Что сделать: Продолжите воспоминания о Трифонове и Аксенове сразу после их последней фразы.

Исходный текст:
Великий Гопник. Записки о живой и мертвой России — страница 17 из 93

Я часто заставал его смотрящим по телевизору футбольный матч. Я не болельщик. В отличие от него, я не мог сосредоточиться на игре. Запомнил, как однажды он сказал (речь шла о международном чемпионате) в своей манере, флегматично и весомо:

— Никак не могу заставить себя болеть за советскую команду.

Мы говорили о литературе, аккуратно примериваясь к вкусам друг друга. Примерка приводила порой к неожиданным результатам. Трифонов поразил меня: он не любит Андрея Платонова! Когда я, стараясь подавить свое изумление (Платонов для меня особенно любимый писатель), спросил, почему, его объяснение было на уровне журнала «Новый мир», который боролся с орнаментализмом в прозе и жаждал суровой строгости в суровой стране несчастий и подлостей. Я кивал Трифонову, но в душе отсоединялся от него.

Но помимо литературы было ощущение надвигающейся беды. Женская агитация в пользу эмиграции, построенная на запугивании Аксенова угрозой расправы, на отчуждении от него тех, кто не хотел эмигрировать, давала свои плоды. Трифонов вместе со мной внимательно следил за развитием событий. Но мы с ним обсуждали ситуацию почти что конспиративно, полунамеками, не ругая Аксенова, без открытой критики женской агитации.

Исходный материал:
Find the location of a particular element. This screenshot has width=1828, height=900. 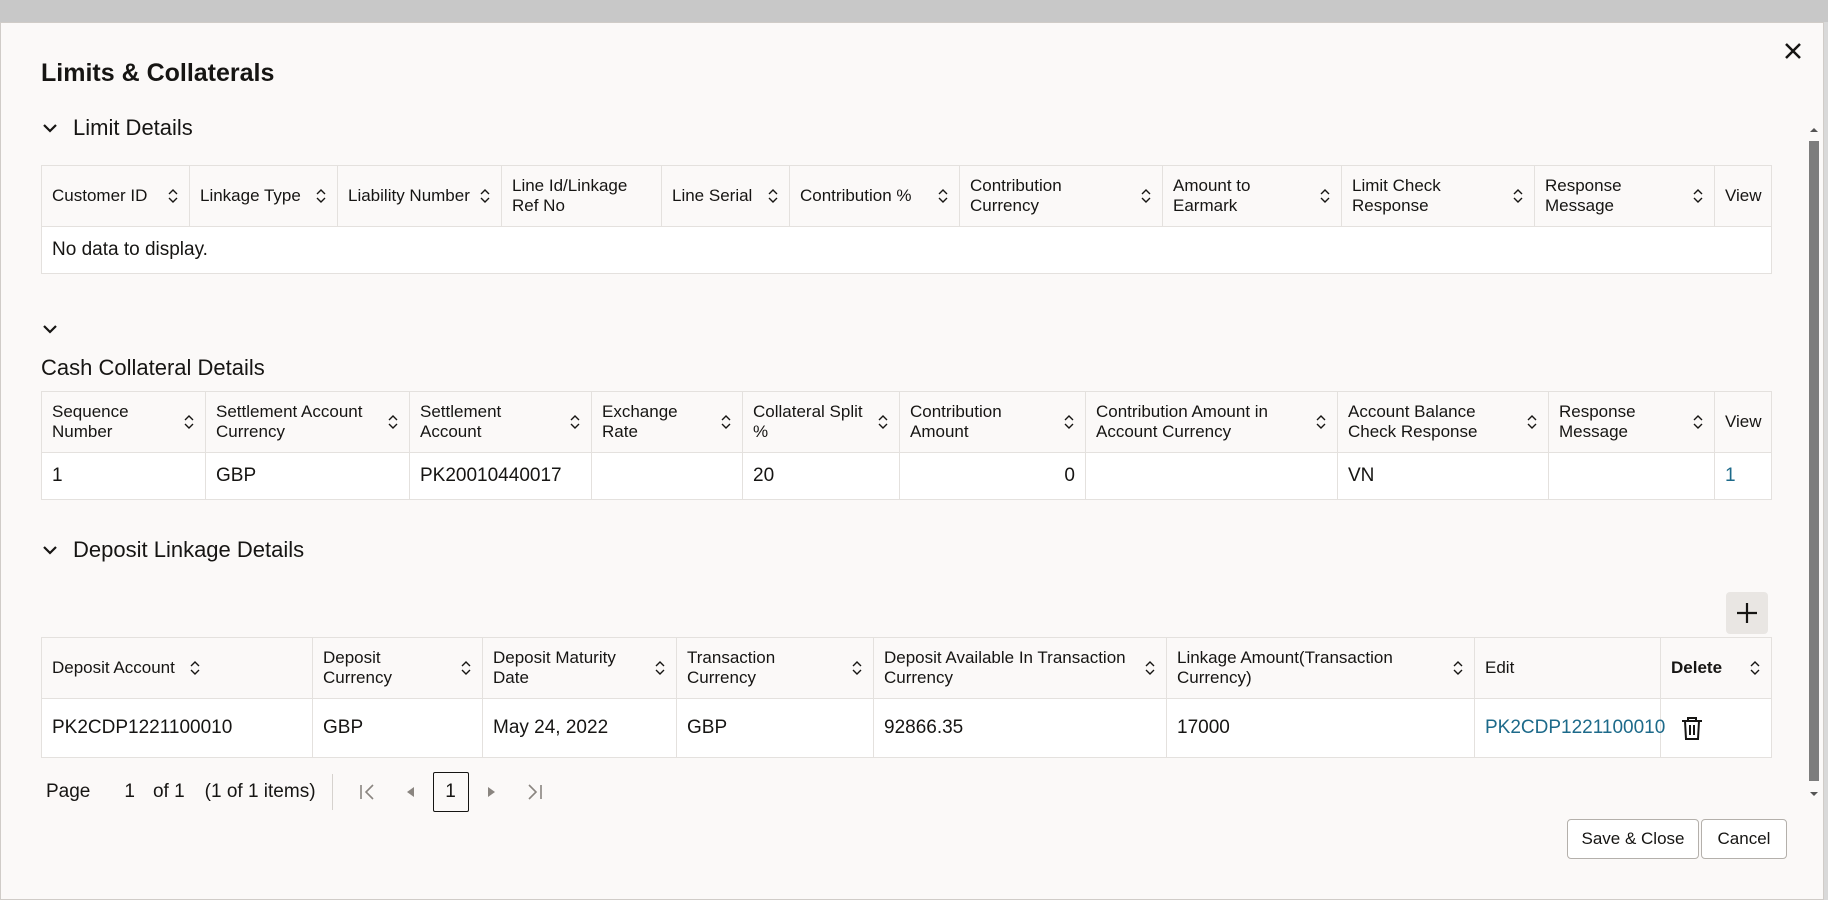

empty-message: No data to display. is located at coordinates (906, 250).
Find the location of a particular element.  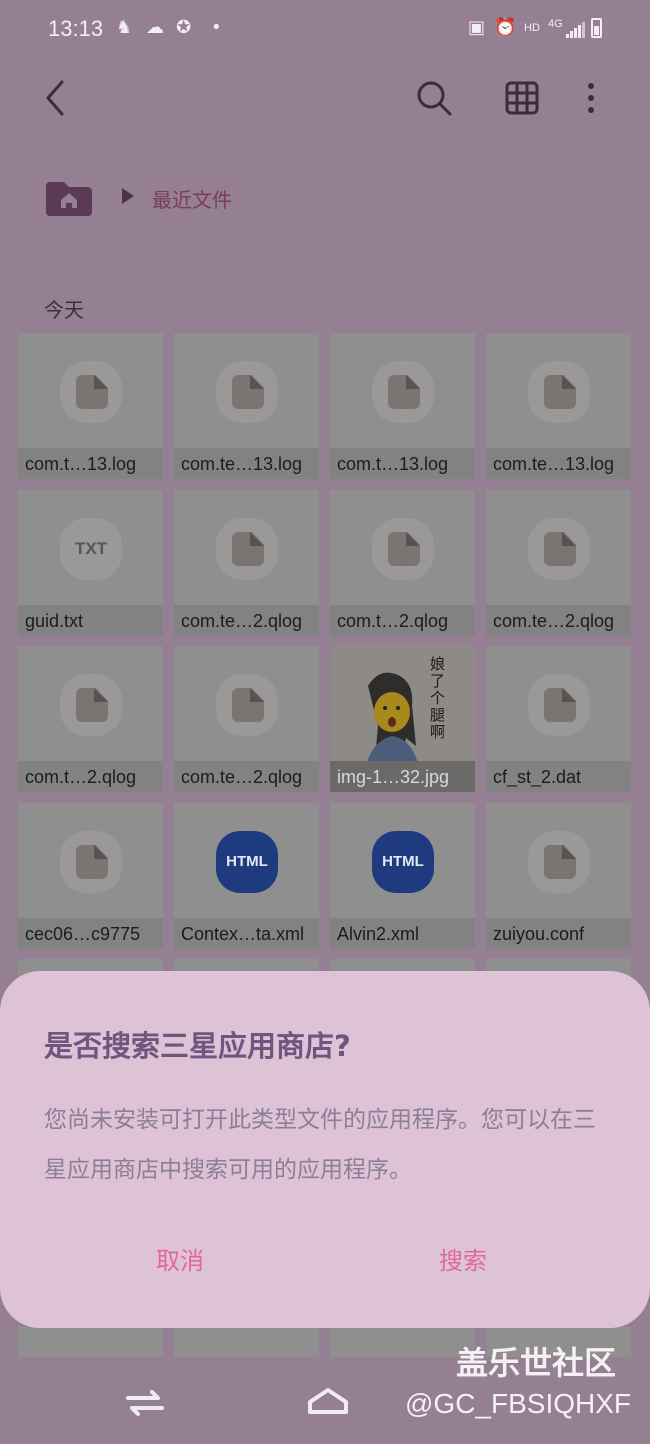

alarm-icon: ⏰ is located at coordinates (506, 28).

Ответ:
Мы оба понимали, что Метрополь без Аксенова обречен на разгром. Мы обсуждали с Трифоновым рассказанный Аксеновым страшный случай, как его вместе с женой чуть было не уничтожил КАМАЗ в лобовом столкновении, когда они ехали из Казани, и только качали головами. Или история, как в качестве предупреждения в шину аксеновской «Волги» в Москве на стоянке воткнули нож. Мы снова качали головами. Мы понимали: это возможно, у нас все возможно, но все же…

Честно говоря, я не верил в эти истории, однако в метропольской компании (тех, кто курили дешевые сигареты и все мерзости жизни объясняли советской властью) и особенно в компании Майи было опасно сомневаться в них. Фома-неверующий, я стоял у нее поперек дороги на Запад.

— Витька… — говорила она мне, всегда быстро шевеля своими красивыми руками, куря, готовя мясо, шипя раскаленной плитой, благоухая киндзой и бальзамиком, посыпая салаты нездешними специями, угощая гостей. — Ну, как ты не понимаешь… — продолжала она (выпуская дым) на грани дружбы, нетерпения, предостережения.

«Господи, что за блядь…» — растерянно думал я.

Все кончилось на коричневой террасе трифоновской дачи в один прекрасный осенний день, когда мы беседовали, глядя на сырой трепет листьев, и вдруг появился Аксенов. Он поднялся к нам по ступеням узкой лестницы какой-то странной походкой, ему не свойственной, будто крадучись, и я, в тот год чувствительный к несчастьям, заподозрил неладное. После короткой словесной разминки, глядя исключительно только на Трифонова, Аксенов объявил, что вчера вечером был дома у Феликса Кузнецова.

Стояла роскошная осень, а мы были в жопе.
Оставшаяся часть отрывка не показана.